Released: November 19, 1983
UK Chart Peak: #2
“Love of the Common People” isn’t all that bad. But there is something wrong. Paul Young has the same sort of musical energy as Orange Juice, but it’s an energy gone sour. Listen to the lyrics: “Daddy’s gonna buy you a dream to cling to.” Much like Thatcher’s own line (“There is no such thing as society: there are individual men and women, and there are families”), this celebration of faith and family leaves an unpleasant aftertaste.
Released: November 24, 1984
UK Chart Peak: #10
Generally remembered as a horrific novelty act, Black Lace’s series of dance routine themed hits have become wedding disco perennials firmly embedded in the fabric of British life. There’s something loveably archaic about the video. From the businessmen in pin stripes to the oversized northern matriarchs, the video accidentally captures an innocent side of the pier bawdiness that soon disappeared almost completely.

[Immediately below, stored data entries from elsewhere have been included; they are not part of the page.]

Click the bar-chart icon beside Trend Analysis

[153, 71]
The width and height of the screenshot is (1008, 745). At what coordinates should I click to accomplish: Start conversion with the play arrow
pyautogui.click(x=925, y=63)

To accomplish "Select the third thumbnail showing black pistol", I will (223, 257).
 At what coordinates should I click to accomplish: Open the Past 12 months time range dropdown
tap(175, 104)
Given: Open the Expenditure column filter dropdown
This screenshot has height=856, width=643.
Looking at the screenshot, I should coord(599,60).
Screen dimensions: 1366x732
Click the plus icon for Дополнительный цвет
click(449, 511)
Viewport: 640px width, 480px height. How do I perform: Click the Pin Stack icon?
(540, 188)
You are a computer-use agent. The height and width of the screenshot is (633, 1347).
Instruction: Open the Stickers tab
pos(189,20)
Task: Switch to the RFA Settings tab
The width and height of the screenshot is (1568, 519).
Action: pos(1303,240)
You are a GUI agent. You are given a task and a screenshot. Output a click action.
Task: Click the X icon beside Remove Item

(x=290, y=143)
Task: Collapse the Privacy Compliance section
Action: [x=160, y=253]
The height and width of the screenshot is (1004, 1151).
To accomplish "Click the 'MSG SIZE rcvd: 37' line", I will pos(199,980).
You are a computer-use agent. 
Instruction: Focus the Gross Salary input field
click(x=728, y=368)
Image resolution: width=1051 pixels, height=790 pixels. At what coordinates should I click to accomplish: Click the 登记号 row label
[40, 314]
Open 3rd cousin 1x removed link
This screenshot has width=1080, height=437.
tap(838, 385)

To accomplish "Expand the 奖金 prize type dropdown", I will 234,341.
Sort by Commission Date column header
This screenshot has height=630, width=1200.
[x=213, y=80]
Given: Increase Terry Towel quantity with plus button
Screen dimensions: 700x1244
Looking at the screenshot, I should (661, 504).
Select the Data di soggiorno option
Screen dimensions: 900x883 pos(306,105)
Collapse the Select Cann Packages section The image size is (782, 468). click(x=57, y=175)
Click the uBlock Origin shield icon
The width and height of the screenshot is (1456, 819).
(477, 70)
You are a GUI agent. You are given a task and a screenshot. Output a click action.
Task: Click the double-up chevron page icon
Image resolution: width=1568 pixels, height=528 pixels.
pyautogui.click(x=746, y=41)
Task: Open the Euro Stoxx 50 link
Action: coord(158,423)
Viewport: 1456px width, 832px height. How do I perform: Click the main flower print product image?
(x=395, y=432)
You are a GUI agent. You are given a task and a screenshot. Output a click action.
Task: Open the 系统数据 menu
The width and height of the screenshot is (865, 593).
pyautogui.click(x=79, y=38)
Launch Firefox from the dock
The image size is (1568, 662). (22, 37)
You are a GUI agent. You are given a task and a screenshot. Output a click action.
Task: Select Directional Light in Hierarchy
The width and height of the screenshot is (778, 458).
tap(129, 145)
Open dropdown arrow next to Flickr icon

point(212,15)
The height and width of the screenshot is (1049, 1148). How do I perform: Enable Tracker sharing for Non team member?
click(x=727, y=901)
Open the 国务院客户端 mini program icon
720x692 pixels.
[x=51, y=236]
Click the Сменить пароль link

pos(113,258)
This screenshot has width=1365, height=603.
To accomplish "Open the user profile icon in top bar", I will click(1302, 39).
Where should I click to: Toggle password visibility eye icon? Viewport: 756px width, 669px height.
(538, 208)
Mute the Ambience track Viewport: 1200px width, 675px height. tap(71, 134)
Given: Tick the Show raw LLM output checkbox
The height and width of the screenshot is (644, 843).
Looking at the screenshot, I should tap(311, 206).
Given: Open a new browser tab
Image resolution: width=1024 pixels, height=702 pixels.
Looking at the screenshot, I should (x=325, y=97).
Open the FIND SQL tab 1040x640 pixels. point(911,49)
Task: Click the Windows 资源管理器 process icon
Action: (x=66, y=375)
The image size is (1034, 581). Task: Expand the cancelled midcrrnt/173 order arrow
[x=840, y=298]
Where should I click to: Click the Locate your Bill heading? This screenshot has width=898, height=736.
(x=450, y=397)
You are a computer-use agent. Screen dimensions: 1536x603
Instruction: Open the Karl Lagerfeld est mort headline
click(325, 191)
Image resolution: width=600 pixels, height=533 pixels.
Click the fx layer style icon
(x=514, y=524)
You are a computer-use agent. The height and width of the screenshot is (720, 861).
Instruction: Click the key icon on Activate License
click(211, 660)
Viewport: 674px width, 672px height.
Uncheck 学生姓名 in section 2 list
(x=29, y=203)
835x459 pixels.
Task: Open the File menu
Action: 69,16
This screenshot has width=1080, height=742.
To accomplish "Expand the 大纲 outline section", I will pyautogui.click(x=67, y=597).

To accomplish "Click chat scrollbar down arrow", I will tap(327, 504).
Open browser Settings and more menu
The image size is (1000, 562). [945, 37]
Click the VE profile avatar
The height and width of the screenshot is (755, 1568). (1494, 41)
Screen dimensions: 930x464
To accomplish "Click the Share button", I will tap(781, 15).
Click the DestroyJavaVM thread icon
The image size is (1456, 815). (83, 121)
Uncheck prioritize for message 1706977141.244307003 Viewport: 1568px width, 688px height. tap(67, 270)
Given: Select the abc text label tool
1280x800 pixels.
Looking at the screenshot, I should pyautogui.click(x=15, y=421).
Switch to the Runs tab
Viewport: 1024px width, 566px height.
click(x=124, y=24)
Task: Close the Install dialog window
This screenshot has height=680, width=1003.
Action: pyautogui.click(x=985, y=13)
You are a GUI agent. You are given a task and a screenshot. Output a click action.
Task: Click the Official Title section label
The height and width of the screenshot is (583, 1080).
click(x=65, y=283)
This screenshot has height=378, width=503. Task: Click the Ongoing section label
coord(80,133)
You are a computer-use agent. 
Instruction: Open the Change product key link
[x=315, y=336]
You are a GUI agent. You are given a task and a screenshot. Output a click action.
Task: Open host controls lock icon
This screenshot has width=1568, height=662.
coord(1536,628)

Released: November 23, 1985
UK Chart Peak: #1
The metaphor is writ large, Chris Lowe is literally see-through. Pale and ghostly, the duo stalk a purgatorial London—Neil Tennant suited and serious, Lowe scruffy and inscrutable. Upon the Lenin referencing line (“From Lake Geneva to the Finland Station”) we see cars flying past a group of protesters unable to share in Britain’s free market future. Cold and desolate, it captures a city in limbo—a moment after empire but before Starbucks and Subway.
Released: March 23, 1987
UK Chart Peak: #11
In the popular consciousness, The Smiths—above all—represent the “other” eighties. Sure, it was a grim decade of disillusionment and disenfranchisement, but Morrissey would have been disillusioned and disenfranchised whenever he’d been born. The Housemartins, on the other hand, offered a more localized reaction to the decade. These badly dressed northerners (and southerner Norman Cook) ooze a stoic sarcasm, poking fun at the booming Londoncentric world of cappuccino cool.
Released: December 10, 1988
UK Chart Peak: #3
OK, Neneh Cherry isn’t British—but she did adopt a faux London accent, so we’ll count it. The reason this track ends this list is simple: its anti-materialistic hook seems to signal an end to the greed that characterized the 80s. It’s a record that seems to suggest a better future—and a diverse national identity. Whether this ever came to pass is highly debatable, that this is a truly classic piece of pop is not. The magic of pop is its ability to conjure possible new worlds. This song, and a number of others on this list, have that quality in abundance.